Photographs from Northwest Ohio

The glaciers that covered much of North America during the last ice age scraped nearly perfectly flat a huge area that includes most of Northwest Ohio and western Lake Erie. Much of this area evolved into The Great Black Swamp. It covered about 1500 square miles, forming a vague triangle stretching from Port Clinton, Ohio to Fort Wayne, Indiana and back to Toledo. In Ohio, the perimeter of the swamp is marked roughly by the cities of Sandusky, Fremont, Fostoria, Findlay, Defiance, and Toledo. It was so impenetrable that few attempts by anyone were made to even traverse it, let alone 'develop' it. The first known effort to clear a few acres was made around 1811, on the edge of the Sandusky River. This triggered a 100-year effort of draining the entire swamp into Lake Erie. It was a gradual process, done by incredibly motivated individuals. The only endorsement from the government came in 1859 when a series of state 'ditch laws' were passed that laid out the grid of ditches. The result is still some of the richest, and flattest, farmland in the Midwest. The grid of ditches, along which most existing roads were built, forms rectangles a quarter to one mile on a side.

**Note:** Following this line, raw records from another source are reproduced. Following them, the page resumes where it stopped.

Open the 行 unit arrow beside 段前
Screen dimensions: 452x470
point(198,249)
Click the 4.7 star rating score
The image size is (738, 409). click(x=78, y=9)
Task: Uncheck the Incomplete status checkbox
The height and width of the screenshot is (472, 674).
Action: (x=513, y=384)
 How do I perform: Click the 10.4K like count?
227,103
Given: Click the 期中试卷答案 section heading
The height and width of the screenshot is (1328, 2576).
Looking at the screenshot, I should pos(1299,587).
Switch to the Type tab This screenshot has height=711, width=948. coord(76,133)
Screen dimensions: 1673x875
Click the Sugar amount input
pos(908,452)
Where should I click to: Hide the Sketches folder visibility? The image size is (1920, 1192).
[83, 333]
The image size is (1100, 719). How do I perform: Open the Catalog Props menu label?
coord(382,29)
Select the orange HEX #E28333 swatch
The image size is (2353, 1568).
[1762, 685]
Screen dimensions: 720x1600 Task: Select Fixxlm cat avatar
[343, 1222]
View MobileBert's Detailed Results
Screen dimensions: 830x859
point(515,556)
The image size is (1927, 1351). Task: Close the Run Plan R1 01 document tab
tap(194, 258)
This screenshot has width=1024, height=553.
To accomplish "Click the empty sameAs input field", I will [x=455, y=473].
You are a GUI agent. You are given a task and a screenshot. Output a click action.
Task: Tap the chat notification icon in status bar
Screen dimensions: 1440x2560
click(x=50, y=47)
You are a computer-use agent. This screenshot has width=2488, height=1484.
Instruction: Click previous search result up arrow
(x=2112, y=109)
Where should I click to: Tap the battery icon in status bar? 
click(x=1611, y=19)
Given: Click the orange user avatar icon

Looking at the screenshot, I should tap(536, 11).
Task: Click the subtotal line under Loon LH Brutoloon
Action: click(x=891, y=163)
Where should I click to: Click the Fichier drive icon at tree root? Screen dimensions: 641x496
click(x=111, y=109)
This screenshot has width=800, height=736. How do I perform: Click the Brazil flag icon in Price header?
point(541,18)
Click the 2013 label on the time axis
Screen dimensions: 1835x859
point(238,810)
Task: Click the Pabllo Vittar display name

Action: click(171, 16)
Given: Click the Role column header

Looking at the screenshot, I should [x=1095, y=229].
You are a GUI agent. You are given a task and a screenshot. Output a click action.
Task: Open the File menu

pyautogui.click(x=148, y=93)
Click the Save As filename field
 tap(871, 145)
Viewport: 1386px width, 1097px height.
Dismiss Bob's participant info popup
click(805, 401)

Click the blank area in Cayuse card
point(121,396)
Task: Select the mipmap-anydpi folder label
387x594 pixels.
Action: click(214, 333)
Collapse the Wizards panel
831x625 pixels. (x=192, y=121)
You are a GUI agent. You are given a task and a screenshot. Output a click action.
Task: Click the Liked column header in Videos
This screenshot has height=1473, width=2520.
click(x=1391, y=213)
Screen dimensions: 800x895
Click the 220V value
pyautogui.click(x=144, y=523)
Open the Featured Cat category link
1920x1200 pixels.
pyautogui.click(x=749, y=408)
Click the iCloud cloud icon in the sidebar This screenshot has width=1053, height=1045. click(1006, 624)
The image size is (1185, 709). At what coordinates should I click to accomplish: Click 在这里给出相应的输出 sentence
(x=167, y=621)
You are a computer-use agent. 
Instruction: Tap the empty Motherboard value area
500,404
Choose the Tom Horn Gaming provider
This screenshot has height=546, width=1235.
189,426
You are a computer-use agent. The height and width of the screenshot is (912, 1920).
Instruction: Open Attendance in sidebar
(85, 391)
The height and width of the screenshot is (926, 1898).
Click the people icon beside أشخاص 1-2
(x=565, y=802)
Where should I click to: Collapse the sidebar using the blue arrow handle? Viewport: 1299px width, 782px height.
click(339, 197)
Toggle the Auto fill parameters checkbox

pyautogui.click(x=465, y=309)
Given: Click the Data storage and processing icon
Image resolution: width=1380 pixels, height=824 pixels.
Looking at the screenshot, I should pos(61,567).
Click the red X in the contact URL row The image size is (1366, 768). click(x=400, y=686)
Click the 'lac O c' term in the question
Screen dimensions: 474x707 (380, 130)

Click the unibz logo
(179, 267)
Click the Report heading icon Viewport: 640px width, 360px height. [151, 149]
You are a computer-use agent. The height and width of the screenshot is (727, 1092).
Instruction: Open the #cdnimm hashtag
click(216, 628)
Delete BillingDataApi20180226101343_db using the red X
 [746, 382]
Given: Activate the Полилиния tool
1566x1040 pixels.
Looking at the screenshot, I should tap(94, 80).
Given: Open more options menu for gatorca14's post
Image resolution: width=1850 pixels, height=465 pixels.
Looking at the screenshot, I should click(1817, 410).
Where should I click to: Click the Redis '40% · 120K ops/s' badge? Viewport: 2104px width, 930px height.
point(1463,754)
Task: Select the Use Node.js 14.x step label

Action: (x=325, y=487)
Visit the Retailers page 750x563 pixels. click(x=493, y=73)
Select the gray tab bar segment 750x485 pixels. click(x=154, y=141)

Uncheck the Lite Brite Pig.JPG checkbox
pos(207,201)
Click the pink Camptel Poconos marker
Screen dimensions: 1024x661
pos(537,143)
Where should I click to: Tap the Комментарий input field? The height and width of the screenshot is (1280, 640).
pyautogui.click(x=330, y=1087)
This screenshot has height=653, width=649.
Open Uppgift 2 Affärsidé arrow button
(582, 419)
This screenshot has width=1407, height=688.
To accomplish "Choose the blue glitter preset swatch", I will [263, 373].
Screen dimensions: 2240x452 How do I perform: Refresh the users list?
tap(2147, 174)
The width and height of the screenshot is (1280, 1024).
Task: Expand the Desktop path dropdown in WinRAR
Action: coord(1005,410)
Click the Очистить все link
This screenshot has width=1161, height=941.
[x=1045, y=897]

Nearly all of these images were made at least that distance from their subject.

It is nearly impossible not to be influenced by some people specifically and difficult not to be influenced by nearly everybody, positively or negatively, even if minimally. As a very young photographer, I was strongly affected by the work of Art Sinsabaugh. After living in Champaign-Urbana for a while and puzzling over how to photograph the area, he saw the spirit and heart of the Midwest landscape by reducing the field of vision to the thin strip of the horizon. Even though I had read his description of this many years before, it took just as long for me to come to this realization and for these images to be revealed, which seems right.

My intent in the series was not to copy his work, not to make new Sinsabaugh-esque images. Rather, after spending time in and photographing the area for a number of years, I realized that it was a subject that could only be captured and described accurately by using the technique of radically restricting the view, i.e. essentially eliminating the foreground and sky, thereby concentrating on what is out there.

The format may be extreme, but it is the language this landscape speaks.